Originally uploaded by dcwriterdawn

Had a great weekend in Key West. As if it’s possible to have a terrible time there.

Coming back sucks. Well, it sucks on a normal occasion because that means leaving paradise behind. But it’s got an extra layer of suck this time since I got unceremoniously shitcanned last week and the job hunt must begin in earnest this week.

*too tired to scream, but thinking about it*

I got a wonderful note from my old pastor, because of course she was one of the first people I consulted about the screwy situation I find myself in. And as I suspected, she knew exactly what to say, mostly since she could tell that forgiveness isn’t going to come easily for me on this one.

She said, and I quote loosely, “Most managers are not equipped to lead people like you — people of influence, people who are highly experienced, people who are big-hearted.”

And holy shit, while I will not say I’m healed — not till I get another job, damn it — that was the perspective I just could not find last week.

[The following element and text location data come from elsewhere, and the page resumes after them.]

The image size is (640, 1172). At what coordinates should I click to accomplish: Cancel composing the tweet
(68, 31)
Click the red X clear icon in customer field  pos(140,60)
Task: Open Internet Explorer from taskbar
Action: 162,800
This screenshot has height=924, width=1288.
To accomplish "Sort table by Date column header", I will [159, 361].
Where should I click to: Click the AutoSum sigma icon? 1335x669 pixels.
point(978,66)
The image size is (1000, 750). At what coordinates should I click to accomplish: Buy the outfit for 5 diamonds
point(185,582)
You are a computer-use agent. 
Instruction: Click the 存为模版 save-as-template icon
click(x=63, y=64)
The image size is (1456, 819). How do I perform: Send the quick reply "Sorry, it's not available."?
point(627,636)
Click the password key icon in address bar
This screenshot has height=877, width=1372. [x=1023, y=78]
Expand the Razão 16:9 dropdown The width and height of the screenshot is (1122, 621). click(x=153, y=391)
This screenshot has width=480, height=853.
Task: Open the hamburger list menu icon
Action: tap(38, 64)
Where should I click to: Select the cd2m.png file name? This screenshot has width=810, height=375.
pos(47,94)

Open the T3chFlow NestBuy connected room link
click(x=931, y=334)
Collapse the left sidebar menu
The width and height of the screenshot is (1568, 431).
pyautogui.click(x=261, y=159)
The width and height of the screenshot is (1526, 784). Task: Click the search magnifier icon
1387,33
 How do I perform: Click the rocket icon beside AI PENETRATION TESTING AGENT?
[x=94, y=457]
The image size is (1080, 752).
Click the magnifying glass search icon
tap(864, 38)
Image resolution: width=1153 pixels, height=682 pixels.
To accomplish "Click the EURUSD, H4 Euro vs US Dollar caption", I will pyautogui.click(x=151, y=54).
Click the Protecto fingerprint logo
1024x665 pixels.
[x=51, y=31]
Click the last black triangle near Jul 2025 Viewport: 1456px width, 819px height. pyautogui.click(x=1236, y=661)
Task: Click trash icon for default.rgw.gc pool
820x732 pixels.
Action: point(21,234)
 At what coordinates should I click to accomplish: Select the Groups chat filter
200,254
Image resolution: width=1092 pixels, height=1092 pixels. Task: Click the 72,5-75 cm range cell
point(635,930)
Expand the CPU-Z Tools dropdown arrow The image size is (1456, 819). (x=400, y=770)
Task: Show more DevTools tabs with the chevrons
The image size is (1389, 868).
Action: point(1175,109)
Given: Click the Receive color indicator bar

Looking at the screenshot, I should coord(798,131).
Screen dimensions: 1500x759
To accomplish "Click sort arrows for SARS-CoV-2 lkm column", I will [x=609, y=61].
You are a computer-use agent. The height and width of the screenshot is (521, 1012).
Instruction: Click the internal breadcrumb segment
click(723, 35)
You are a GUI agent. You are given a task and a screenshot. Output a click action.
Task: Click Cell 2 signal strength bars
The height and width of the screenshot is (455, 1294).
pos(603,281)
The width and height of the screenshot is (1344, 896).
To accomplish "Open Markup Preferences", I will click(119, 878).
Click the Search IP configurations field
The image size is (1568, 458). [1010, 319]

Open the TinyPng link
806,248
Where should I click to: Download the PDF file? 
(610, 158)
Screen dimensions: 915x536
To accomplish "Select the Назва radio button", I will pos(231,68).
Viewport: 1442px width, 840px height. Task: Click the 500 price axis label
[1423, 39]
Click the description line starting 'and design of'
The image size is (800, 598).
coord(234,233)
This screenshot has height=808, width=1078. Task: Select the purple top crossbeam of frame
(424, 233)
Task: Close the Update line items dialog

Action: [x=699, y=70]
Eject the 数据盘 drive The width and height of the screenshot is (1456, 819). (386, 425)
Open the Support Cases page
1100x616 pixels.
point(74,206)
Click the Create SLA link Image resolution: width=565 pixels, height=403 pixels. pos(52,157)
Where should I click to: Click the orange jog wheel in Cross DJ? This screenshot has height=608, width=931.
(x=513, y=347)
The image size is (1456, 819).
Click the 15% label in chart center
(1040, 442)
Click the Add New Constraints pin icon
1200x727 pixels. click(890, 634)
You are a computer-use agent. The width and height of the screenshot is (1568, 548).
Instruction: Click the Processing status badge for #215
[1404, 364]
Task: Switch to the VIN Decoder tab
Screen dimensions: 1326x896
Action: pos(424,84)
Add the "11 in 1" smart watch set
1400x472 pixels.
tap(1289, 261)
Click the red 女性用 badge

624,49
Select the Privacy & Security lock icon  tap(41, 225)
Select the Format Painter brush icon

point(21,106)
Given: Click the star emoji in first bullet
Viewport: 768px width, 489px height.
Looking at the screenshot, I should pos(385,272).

Few people can lead people like me.

I’ll save the, “Well, I have a few pointers” schpiel. Because I’m saving it for my book. 😉 But I am very much accustomed to working with highly creative, independent and connected people. I am also very used to managing/leading the highly innovative and equally highly difficult people. (Although I think I am FAR from difficult to lead — at least, I’m easy when where you’re telling me to go makes sense to me.)

I succeeded at that, though. I couldn’t figure out why I was such a star at Ye Olde Employment Establishment and an utter failure (in others’ eyes — NOT mine) at the Den of Inquity and the Ghost of Employment Past. But I know now … I was made a star by the Chief Star-Maker. And, in turn, I ruled my own constellation.

I have given people the same advice through generations of jobs — mind your managers, but really make sure you are close to the stars. The authors and TV stars are a way better reference than the person who is locked in meetings all day and night.

I didn’t take my own advice this time around. I was the asshole locked in meetings morning, noon and night. I didn’t have time for my stars. And then it got to a point when working with my stars was suddenly “not my job.”

And that’s why I sucked — I wasn’t managing talent anymore.

I have to get back to that. The talent drove me crazy in my glory days, sure. But NOT working with the superstars meant that I wasn’t a superstar myself.

Boo. Screw that crap.

Anyway, perhaps I’ve spent too many days drinking frozen mango mojitos and dancing to too many steel-drum ballads in the sun. But perspective found me in paradise. And I hope that my dream job is out there. Because that’s when I’ll be a star again myself … and no wonder I couldn’t thrive in a role where no one could see me when they looked up on anything but the organizational chart.